Sinon, j'aurais sans aucun doute été marqué par le travail de producteur de Judd Apatow. Bourré de côtés détestables (son fond finalement très réactionnaire), il a inventé un comique totalement nouveau, fait de vulgarité totalement vraisemblable, d'improvisation brillantissime, et de dilemmes moraux complètement crédibles. Et puis, quel révélateur d'acteurs... Je ne vais pas tous les citer, mais je pense que Seth Rogan est très bien parti pour succéder à Will Ferrell dans mon coeur.

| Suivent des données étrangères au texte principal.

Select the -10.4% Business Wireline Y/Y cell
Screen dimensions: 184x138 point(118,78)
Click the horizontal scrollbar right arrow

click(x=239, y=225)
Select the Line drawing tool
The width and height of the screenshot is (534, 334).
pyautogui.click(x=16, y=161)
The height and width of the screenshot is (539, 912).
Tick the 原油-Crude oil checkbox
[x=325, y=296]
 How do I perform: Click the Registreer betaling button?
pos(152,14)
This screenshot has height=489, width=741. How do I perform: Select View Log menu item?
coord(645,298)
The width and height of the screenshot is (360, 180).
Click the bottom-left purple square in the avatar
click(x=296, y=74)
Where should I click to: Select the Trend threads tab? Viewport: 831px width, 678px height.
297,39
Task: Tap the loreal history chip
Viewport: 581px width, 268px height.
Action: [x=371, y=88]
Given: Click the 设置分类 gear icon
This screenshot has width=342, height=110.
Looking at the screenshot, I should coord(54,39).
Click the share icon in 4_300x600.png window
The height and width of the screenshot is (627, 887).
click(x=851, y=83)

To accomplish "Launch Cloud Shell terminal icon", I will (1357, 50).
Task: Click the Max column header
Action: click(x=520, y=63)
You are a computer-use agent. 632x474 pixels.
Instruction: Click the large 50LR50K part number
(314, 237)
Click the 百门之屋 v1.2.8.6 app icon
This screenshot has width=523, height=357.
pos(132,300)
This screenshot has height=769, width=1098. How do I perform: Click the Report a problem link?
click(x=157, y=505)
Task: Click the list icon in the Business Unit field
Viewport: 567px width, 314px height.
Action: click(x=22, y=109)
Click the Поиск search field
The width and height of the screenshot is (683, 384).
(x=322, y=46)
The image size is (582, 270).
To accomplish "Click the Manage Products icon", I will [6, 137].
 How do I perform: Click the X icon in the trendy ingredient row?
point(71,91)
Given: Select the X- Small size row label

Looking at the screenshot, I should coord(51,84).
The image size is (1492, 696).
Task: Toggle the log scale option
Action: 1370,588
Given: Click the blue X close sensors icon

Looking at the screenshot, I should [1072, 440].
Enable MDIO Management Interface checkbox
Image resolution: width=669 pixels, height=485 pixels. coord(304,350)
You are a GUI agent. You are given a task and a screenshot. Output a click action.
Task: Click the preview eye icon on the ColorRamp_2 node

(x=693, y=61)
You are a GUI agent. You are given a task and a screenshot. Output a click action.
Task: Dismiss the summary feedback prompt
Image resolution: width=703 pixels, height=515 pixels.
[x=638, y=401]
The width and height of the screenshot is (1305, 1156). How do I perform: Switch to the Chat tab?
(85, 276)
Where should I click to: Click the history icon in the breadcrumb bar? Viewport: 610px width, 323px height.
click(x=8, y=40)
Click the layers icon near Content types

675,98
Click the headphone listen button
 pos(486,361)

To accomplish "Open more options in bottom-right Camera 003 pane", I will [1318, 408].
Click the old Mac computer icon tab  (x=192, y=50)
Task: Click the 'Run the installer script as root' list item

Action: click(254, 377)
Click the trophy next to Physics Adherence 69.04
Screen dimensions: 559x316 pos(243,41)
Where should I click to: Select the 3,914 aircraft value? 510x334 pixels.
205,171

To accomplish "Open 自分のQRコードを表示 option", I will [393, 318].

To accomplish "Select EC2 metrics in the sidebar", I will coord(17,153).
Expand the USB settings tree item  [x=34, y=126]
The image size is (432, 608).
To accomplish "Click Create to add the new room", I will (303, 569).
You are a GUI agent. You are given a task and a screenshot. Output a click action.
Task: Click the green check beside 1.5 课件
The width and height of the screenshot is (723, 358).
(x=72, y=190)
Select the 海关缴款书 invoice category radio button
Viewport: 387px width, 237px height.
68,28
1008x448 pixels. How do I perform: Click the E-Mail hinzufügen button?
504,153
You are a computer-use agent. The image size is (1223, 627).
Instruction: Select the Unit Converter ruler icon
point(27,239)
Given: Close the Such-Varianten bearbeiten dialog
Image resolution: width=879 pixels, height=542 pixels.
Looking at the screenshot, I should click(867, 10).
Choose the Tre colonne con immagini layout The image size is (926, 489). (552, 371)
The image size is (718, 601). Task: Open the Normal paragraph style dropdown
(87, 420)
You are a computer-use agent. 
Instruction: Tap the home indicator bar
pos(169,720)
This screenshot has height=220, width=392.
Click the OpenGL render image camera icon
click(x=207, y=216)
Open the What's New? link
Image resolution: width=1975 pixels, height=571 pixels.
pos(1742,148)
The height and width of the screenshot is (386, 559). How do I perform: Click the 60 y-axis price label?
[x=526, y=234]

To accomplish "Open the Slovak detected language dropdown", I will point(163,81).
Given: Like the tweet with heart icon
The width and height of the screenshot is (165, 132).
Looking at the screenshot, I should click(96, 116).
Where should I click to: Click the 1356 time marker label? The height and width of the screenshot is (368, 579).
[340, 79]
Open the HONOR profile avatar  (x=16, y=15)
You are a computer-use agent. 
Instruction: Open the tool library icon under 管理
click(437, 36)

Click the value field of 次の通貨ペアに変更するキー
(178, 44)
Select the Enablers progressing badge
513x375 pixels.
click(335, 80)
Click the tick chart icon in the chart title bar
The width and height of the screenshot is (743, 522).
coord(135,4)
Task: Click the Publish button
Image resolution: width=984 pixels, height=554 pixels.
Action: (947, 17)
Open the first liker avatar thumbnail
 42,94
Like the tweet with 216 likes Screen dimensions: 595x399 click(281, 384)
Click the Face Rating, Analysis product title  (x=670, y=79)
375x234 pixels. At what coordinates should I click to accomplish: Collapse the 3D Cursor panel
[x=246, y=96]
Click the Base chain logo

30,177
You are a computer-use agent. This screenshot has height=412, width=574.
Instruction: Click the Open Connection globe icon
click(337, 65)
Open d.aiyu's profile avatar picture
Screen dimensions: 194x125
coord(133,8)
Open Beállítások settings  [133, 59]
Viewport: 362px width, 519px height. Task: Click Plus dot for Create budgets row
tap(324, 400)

Au niveau des blockbusters, ce fut bien morne. Je retiendrai pourtant trois réalisateurs qui ont réussi ce tour de force : réussir à concilier film à gros budget et expression personnelle. D'abord Peter Jackson, qui a réinventé le cinéma épique avec sa trilogie bien connue, mais qui a surtout exprimé toute sa générosité et son imagination dans le merveilleux King Kong. Ensuite, Guillermo del Toro, dont on ferait bien un pote, qui a réussi l'exploit de faire un Hellboy encore mieux que le comic originel, tout en sortant des films en espagnol tout aussi foudroyants. Et enfin, Alfonso Cuaron, qui a tout simplement pulvérisé le cinéma d'action avec son Children Of Men, mettant la mise en scène en parfaite adéquation avec l'ère Youtube / CNN, ouvrant la voie au cinéma du futur.
Après, j'y réfléchirai, mais il reste beaucoup de noms à citer... Je pense que je ferai un autre message plus tard.